In humans, the pericentromeric region of chromosome 9 is densely packed with segmental genomic duplications (segdups) and is prone to microdeletions and microduplications.5 In order to evaluate this region for microdeletions and microduplications in family T, we screened genomic DNA from affected individual II-7 by arrayCGH with the Nimblegen HD2 platform with the previously described CHP-SKN sample6 as the reference. Data were normalized and CNVs were called by identifying regions where Z-scores consistently deviated from the diploid mean. At 9q21.11, a genomic duplication of ~270 kb was apparent in the genomic DNA of II-7 (Figure 1D). The duplication spanned 218 probes, with a median Z-score of 2.2. This duplication was not observed in the Database of Genomic Variants (March 25, 2010 update).

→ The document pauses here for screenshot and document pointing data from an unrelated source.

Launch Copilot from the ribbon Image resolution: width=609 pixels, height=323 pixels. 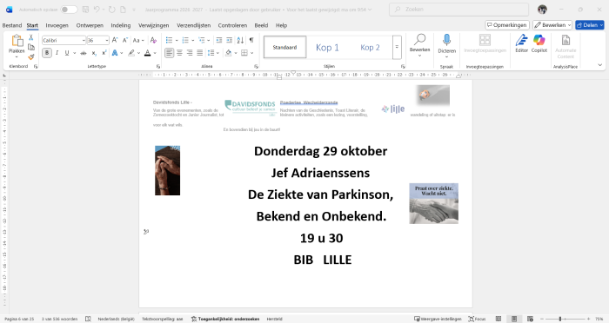[x=539, y=43]
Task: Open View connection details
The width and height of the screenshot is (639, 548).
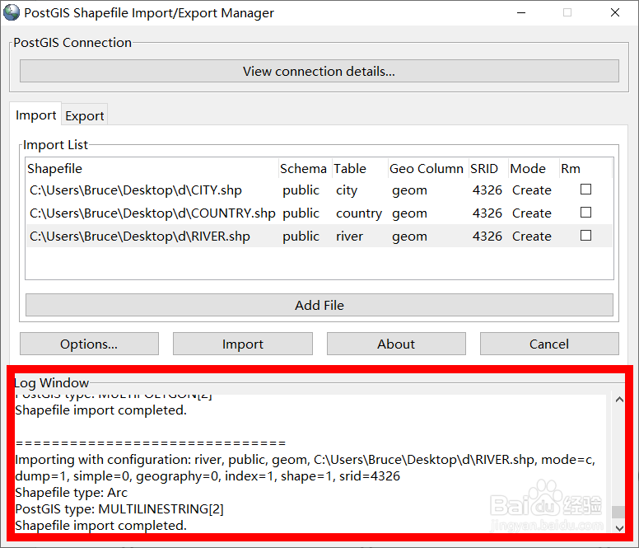Action: click(x=319, y=72)
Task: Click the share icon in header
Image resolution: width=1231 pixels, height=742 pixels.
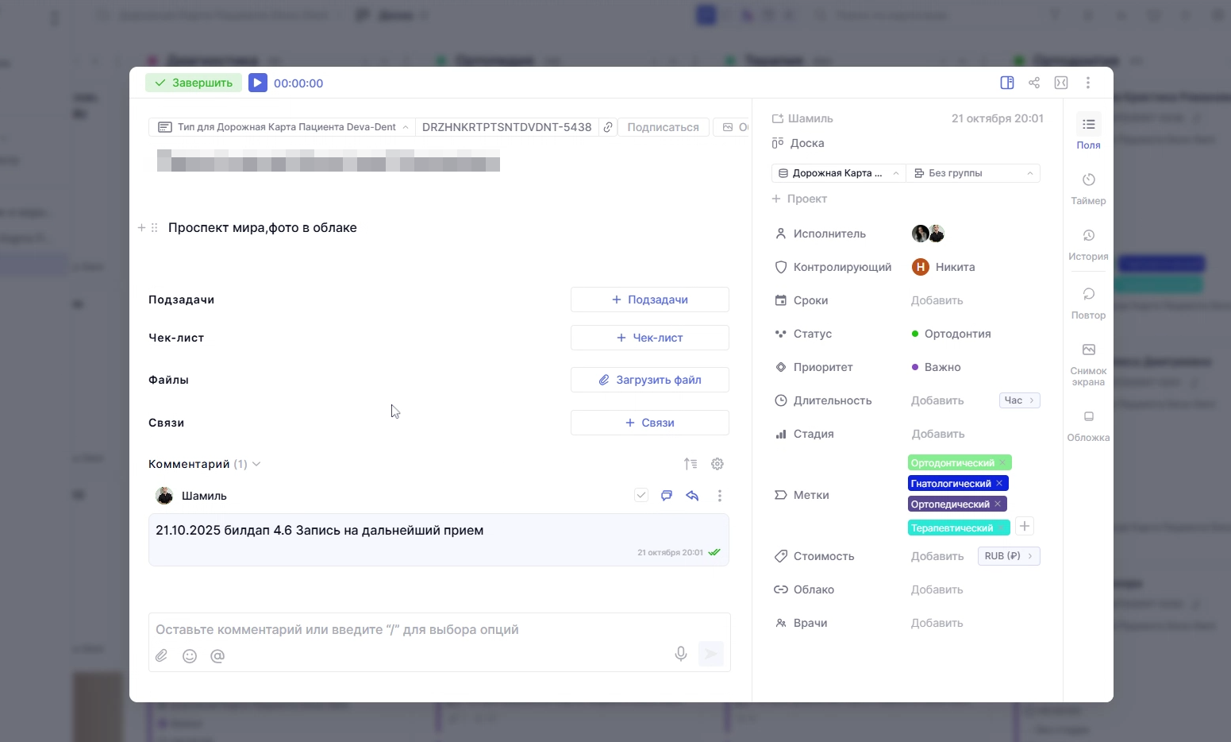Action: pos(1034,83)
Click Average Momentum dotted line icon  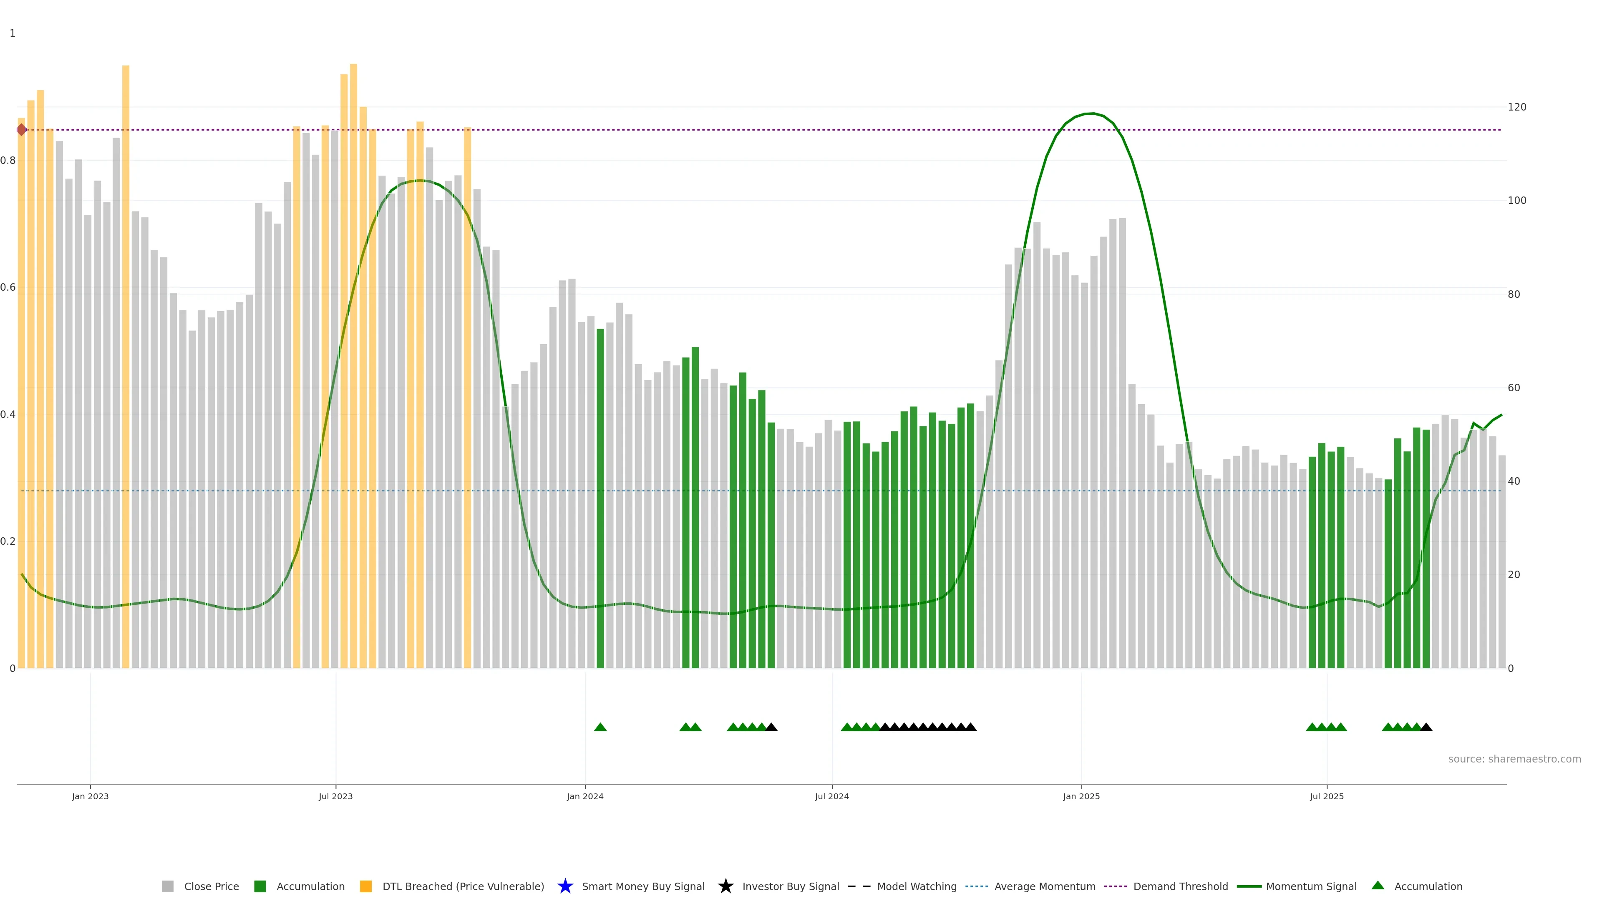click(976, 886)
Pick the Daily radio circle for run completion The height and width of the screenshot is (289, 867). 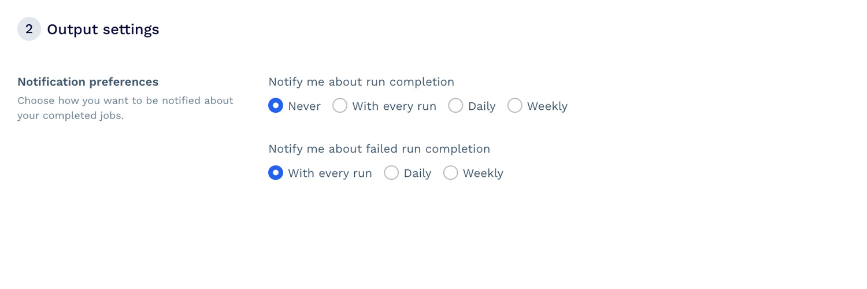455,106
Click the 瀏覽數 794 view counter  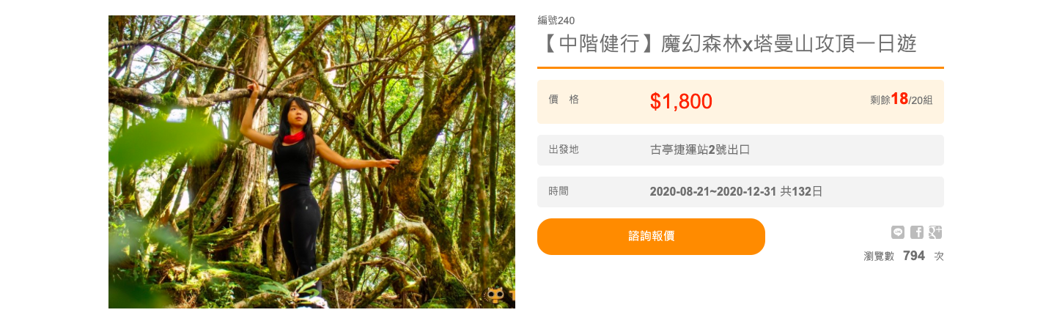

Genomic duplications may or may not be in tandem with their parent segment and may be either in the same or inverted orientation.7 We developed primers that would uniquely amplify genomic DNA with the duplication under each of these conditions. Forward (5′-CCCAGCAGAAGCAATGGTGGTAGCC-3′) and reverse (5′-GGTGGTGAATCCAAAAACACAAGAACAAAGTC-3′) primers diagnostic for a tandem inverted duplication (Figure 2A) yielded products of expected size in family T relatives with hearing loss, but yielded no product in unaffected family T relatives (Figure 2B). Genotypes of all 58 participating relatives in family T indicated that the tandem inverted duplication was coinherited with hearing loss. The duplication spans approximately positions 71,705,804 to 71,974,823 (hg19) on chromosome 9 for a size of ~269,023 bp. The duplication includes the entire locus for the tight junction protein TJP2, which spans positions 71,788,971 to 71,870,124 (hg19).

Figure 2
Characterization of the Inverted Duplication at TJP2

The distal breakpoint of the inverted duplication occurs in intron 2 of FAM189A2 (also named c9orf61). The annotated human sequence of FAM189A2 indicates exon 1 to be noncoding and exon 2 to include only four translated codons. However, at the orthologous mouse sequence Fam189a2, most of exon 1 is an open reading frame beginning with Met, and together with exon 2 is predicted to encode 150 amino acids. Genomic sequence of human and mouse are very similar in this region. We carried out RT-PCR from human fetal brain and human lymphoblast RNA and found that the human and mouse transcripts are conserved (data not shown). However, with 3′ rapid amplification of cDNA ends (3′ RACE), we found no evidence of a mutant FAM189A2 transcript in carriers of the genomic duplication, suggesting that no truncated FAM189A2 product was made. In addition, there was no correlation of genotype with expression of full-length FAM189A2 transcripts among family T relatives (Figure S1 available online). We thus focused on the duplication of TJP2 as the likely cause of the hearing loss in family T.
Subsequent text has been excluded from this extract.